#### [Work instructions]
Starting with the line that contains "Task: Select the (I:) 4.41 GB partition" and stopping after the line that contains "has width=1300, height=826.", copy the entries below exactly. Include nothing else.

[Input material Boundary: Start]

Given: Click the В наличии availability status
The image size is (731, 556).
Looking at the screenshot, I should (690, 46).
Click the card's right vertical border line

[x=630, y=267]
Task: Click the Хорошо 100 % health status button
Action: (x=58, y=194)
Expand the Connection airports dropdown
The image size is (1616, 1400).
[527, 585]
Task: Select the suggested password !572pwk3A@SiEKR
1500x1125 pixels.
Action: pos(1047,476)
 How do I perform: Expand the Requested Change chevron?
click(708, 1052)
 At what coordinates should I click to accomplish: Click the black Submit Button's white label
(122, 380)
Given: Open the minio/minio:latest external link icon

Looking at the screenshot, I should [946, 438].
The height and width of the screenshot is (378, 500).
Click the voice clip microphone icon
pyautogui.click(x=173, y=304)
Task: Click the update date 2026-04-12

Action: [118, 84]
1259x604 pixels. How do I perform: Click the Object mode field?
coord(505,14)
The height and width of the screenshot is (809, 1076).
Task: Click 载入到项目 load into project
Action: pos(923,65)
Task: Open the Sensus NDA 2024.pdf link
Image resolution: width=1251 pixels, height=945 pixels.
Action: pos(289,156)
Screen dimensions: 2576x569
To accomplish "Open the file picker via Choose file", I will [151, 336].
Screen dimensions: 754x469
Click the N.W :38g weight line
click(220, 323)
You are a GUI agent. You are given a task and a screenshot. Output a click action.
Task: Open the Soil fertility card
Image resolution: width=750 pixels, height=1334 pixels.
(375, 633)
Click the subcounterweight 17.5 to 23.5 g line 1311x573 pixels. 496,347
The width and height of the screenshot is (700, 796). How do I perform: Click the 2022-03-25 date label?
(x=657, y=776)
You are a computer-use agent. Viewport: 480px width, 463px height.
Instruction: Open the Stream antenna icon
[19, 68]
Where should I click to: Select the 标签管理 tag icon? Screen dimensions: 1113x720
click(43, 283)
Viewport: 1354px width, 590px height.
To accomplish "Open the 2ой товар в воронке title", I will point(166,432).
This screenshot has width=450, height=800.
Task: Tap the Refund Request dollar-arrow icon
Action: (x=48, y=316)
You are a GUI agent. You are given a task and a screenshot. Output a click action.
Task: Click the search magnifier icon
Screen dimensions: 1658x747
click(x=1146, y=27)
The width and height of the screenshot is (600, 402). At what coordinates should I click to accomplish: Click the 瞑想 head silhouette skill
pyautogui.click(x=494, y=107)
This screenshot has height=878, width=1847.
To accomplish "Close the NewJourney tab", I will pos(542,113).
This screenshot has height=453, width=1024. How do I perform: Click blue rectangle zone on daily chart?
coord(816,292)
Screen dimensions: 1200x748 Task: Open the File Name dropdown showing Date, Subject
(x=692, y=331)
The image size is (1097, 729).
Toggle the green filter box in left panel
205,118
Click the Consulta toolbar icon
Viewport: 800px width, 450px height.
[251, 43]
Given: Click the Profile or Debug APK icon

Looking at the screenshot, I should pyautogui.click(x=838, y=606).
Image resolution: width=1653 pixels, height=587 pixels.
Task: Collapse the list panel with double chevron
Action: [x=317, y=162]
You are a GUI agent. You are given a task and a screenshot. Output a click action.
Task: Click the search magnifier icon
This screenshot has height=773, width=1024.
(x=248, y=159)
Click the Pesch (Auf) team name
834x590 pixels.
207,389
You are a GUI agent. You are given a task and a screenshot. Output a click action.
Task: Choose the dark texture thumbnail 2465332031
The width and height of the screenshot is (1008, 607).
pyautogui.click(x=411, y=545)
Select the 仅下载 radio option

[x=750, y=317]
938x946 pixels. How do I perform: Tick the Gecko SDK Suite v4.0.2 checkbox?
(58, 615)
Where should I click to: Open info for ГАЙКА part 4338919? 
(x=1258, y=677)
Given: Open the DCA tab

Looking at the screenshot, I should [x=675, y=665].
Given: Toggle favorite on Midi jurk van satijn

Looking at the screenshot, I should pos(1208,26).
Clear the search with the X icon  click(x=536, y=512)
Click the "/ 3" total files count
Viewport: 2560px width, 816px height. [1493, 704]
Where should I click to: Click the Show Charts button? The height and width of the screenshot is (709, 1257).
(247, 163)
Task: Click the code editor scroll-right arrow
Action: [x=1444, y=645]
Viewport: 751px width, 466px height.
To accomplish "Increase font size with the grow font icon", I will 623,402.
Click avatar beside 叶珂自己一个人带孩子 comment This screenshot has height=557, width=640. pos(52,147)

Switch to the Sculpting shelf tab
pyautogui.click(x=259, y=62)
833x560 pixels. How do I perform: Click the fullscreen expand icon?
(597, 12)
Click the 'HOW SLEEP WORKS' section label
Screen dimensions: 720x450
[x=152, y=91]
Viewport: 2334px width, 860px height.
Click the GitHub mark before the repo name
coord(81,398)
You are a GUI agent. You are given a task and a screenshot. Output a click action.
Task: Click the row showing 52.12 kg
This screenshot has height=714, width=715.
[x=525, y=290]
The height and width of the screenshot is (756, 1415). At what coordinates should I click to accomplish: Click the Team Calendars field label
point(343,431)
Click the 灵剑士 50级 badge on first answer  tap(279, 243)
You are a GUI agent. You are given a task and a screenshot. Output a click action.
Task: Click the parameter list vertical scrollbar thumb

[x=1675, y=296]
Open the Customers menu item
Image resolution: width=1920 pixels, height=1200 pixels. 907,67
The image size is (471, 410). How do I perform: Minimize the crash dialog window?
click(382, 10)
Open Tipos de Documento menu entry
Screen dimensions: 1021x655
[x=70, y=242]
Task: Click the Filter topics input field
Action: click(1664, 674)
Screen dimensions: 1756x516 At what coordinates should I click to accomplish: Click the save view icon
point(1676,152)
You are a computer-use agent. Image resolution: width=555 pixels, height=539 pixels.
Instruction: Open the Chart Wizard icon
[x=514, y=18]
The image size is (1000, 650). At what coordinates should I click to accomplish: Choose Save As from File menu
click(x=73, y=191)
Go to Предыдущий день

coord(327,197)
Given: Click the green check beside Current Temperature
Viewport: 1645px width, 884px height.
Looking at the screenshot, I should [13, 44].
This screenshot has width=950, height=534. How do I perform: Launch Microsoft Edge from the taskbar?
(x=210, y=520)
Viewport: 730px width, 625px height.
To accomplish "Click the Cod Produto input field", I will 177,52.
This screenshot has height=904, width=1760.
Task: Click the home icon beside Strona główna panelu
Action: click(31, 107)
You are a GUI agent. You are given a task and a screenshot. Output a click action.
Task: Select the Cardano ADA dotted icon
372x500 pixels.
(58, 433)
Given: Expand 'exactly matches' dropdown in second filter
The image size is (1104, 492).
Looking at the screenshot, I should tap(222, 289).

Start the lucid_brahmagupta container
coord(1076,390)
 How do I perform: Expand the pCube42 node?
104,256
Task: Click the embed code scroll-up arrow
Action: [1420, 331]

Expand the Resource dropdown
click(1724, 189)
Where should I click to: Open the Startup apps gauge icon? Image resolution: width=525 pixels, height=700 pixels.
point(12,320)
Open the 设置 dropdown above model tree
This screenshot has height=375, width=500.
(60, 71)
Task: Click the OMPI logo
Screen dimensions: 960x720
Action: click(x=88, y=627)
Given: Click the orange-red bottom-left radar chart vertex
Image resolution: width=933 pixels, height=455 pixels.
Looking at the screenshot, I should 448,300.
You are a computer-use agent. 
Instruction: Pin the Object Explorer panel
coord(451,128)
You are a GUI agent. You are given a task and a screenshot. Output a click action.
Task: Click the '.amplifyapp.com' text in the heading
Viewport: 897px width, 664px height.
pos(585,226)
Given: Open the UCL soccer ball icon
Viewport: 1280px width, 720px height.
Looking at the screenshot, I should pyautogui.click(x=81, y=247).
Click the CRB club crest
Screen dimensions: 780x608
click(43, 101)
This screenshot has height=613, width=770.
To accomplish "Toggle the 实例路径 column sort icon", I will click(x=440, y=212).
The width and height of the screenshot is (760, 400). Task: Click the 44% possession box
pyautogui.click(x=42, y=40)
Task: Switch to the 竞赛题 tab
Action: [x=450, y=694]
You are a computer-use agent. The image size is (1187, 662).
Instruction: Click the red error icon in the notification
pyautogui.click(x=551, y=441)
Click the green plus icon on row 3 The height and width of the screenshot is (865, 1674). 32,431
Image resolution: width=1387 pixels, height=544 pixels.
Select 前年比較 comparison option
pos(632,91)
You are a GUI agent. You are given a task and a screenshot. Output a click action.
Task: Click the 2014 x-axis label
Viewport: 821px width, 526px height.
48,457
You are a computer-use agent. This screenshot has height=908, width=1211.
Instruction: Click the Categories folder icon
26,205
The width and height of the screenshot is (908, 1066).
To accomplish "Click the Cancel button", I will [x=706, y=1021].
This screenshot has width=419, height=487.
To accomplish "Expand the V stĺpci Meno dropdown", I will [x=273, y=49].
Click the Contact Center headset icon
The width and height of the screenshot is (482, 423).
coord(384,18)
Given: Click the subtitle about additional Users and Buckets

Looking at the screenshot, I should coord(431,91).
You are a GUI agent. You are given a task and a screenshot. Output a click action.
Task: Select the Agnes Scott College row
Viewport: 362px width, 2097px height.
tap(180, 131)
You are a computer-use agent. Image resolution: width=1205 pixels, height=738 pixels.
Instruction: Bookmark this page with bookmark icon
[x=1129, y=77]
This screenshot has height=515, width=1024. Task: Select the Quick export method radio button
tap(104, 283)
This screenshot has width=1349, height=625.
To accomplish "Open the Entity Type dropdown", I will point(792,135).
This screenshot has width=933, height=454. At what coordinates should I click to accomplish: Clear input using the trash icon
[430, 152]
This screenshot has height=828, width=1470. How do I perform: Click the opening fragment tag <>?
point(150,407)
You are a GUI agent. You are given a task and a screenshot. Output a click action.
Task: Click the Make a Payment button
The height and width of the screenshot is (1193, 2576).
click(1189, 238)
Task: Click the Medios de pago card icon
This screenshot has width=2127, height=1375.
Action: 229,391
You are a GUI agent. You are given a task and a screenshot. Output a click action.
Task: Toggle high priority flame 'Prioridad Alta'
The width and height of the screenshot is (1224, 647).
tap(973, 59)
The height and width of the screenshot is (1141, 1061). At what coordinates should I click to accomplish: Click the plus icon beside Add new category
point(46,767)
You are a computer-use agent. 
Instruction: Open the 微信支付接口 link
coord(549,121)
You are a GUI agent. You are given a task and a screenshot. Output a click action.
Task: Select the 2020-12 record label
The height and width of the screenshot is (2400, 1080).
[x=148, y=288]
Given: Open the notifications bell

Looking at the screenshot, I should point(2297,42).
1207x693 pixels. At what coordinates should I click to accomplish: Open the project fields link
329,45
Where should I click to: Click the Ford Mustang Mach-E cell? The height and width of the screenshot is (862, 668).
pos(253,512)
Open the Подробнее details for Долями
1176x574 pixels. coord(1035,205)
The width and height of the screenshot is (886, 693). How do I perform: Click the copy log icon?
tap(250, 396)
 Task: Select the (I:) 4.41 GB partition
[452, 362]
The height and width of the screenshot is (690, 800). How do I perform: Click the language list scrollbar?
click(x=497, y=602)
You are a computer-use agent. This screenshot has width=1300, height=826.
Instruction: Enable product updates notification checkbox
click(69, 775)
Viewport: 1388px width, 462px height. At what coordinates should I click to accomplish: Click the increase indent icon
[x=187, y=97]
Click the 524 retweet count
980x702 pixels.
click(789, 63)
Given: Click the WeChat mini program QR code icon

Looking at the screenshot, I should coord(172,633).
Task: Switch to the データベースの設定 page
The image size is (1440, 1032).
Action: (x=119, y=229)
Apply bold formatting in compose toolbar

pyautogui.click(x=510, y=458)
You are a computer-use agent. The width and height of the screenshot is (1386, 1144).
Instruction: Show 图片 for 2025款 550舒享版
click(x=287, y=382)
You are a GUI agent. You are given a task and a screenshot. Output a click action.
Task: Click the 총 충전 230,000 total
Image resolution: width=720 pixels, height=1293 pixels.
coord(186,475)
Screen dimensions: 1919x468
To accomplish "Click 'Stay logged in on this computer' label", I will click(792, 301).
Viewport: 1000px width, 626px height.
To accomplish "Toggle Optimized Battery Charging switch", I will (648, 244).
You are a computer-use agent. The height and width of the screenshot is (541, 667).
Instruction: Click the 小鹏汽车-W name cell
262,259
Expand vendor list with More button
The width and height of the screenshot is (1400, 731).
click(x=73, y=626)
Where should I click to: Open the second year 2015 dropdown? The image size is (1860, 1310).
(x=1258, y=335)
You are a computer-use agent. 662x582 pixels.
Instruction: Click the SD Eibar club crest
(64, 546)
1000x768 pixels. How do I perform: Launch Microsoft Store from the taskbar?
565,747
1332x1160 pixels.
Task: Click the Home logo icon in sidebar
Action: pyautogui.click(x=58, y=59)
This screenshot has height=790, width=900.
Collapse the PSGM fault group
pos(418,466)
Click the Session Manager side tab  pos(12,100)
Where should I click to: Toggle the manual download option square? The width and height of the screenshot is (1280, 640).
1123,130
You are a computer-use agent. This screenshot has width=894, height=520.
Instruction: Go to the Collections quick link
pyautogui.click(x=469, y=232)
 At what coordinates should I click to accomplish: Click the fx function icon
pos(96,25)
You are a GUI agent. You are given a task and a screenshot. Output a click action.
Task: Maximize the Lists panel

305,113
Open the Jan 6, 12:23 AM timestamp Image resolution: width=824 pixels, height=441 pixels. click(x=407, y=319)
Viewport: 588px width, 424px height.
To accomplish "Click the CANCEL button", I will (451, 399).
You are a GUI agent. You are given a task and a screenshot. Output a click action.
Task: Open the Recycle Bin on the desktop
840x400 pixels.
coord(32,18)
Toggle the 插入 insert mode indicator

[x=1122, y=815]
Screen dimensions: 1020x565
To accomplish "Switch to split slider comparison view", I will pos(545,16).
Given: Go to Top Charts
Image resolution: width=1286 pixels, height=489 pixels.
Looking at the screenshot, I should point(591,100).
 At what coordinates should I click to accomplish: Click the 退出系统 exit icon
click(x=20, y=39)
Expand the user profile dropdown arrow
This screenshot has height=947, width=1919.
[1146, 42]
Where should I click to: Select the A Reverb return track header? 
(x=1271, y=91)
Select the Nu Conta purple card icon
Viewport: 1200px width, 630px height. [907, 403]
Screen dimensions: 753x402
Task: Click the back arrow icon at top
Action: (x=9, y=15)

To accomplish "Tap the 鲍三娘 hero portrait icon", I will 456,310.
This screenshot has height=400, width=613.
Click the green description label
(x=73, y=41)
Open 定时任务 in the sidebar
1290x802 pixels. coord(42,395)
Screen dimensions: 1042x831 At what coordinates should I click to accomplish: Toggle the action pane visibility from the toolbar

[Input material Boundary: End]

#### [Exercise output]
 Task: Select the (I:) 4.41 GB partition
[452, 362]
The height and width of the screenshot is (690, 800). How do I perform: Click the language list scrollbar?
click(x=497, y=602)
You are a computer-use agent. This screenshot has width=1300, height=826.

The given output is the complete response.